**WHAT IS NEEDED:** Which lines of the records hold the string "blue"? Report only how many of them there are.

**Stored data:**
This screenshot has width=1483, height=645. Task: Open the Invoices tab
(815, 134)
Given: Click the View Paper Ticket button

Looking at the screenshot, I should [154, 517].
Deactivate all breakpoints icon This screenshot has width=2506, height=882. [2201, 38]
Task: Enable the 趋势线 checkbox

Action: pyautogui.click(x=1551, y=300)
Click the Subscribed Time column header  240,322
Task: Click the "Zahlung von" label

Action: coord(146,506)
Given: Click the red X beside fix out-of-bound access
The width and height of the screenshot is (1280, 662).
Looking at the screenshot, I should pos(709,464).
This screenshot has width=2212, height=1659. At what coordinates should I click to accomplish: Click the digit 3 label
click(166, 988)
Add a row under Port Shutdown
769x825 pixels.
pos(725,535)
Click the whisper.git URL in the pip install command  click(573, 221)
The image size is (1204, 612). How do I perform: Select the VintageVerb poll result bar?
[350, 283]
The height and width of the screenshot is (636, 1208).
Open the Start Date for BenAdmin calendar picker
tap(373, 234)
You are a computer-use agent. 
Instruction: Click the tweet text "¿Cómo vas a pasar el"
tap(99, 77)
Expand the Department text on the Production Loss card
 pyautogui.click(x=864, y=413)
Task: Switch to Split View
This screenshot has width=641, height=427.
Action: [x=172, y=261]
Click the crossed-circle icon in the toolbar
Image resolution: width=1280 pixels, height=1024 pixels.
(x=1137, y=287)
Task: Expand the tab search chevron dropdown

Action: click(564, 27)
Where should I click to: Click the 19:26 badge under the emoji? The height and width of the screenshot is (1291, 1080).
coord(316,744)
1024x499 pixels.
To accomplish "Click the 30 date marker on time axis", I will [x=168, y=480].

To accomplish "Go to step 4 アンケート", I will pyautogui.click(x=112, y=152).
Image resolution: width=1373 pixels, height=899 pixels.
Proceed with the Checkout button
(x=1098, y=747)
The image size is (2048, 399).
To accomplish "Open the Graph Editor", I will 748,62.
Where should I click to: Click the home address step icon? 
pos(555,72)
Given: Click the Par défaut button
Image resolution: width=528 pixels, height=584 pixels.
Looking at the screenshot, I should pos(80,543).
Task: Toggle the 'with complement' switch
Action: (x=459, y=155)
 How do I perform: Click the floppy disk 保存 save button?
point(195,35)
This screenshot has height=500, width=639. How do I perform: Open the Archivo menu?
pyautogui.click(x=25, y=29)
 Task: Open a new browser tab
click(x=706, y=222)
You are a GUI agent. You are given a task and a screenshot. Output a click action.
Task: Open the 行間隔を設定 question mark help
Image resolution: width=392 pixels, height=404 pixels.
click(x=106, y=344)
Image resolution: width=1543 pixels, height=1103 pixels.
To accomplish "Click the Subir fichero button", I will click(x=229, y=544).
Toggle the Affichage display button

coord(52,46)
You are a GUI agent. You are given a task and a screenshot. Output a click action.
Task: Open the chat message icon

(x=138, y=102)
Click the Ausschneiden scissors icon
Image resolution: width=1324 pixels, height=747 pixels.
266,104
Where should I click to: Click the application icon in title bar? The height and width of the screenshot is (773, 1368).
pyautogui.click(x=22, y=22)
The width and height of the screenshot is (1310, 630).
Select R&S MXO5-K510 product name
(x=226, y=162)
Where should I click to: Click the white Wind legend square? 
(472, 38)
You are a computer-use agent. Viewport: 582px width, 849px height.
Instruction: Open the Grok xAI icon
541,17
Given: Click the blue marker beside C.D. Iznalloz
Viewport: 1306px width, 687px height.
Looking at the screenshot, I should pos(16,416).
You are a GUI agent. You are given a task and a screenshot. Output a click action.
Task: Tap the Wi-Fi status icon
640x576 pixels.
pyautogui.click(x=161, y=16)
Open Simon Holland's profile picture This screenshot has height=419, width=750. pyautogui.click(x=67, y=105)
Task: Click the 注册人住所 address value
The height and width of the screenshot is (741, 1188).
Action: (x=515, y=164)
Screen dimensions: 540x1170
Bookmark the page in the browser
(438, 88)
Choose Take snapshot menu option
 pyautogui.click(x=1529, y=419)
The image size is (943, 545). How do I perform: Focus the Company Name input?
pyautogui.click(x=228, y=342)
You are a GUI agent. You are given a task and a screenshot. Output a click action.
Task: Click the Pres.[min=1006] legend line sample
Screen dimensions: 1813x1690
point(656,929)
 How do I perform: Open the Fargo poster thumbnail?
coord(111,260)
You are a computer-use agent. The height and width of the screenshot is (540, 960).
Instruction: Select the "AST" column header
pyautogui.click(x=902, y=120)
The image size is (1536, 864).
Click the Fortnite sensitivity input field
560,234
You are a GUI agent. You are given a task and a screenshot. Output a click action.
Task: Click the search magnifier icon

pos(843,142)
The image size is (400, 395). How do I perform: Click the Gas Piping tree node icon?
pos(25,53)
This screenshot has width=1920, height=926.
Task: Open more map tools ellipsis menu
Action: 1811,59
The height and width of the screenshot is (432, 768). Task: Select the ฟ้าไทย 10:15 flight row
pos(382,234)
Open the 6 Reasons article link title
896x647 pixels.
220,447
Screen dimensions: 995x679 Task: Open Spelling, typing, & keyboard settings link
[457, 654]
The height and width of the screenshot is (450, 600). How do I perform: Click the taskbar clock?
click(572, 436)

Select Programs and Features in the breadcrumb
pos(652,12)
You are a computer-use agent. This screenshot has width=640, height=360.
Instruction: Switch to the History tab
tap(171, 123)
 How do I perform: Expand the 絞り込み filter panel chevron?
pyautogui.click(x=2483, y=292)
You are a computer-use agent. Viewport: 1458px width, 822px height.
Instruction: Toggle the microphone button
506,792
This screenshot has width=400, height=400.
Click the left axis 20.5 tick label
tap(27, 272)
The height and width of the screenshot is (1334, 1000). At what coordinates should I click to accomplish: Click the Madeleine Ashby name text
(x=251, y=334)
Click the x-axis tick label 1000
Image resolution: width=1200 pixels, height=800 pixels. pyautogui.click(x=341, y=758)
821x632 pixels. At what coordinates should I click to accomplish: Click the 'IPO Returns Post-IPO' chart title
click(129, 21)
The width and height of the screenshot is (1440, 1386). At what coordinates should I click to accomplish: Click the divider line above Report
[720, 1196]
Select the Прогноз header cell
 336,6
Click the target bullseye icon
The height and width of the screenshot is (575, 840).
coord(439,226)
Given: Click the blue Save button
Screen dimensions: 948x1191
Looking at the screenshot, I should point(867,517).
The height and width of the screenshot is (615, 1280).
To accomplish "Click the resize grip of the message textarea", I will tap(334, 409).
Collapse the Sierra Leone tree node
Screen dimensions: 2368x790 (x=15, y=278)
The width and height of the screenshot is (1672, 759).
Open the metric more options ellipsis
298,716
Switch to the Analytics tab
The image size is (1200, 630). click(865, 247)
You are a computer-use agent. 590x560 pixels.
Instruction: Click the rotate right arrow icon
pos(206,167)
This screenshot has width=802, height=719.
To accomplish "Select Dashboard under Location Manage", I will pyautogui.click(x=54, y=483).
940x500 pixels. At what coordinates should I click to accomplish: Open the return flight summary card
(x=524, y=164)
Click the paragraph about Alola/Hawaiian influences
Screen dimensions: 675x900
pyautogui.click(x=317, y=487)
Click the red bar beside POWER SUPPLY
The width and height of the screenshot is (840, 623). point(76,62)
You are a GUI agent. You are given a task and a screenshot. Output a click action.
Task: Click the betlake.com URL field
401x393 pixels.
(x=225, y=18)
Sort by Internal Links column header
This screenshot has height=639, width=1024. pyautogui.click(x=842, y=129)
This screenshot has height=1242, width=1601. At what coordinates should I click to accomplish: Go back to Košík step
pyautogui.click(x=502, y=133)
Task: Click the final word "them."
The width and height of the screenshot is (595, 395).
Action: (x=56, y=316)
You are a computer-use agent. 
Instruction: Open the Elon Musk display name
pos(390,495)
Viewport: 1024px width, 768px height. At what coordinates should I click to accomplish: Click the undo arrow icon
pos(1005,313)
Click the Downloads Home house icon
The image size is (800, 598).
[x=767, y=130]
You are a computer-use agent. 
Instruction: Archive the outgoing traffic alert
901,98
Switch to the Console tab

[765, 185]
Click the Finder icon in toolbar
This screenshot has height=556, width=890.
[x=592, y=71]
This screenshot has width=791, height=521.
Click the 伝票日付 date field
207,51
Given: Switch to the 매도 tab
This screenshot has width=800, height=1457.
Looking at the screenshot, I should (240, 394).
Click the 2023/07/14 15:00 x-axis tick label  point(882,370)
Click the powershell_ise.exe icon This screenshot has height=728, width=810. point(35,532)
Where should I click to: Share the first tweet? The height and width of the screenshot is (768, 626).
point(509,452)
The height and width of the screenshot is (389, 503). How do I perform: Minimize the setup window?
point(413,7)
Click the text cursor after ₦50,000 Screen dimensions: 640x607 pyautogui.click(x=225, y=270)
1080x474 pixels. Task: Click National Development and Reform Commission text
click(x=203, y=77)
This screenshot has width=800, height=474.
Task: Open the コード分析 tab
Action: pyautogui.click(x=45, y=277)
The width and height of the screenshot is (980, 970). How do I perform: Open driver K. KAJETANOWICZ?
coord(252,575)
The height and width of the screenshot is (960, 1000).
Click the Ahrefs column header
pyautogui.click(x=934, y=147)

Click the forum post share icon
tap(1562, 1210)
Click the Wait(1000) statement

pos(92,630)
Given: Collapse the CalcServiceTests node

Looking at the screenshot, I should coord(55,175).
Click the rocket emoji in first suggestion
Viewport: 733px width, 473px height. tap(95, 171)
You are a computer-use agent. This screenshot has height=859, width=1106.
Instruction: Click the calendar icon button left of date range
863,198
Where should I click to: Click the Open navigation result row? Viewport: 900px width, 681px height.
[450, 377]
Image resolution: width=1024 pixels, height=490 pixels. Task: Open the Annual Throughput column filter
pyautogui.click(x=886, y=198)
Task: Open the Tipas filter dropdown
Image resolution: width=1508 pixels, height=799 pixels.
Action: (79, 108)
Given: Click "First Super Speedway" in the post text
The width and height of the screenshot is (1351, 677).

**SOLUTION FOR THIS EXERCISE:** 2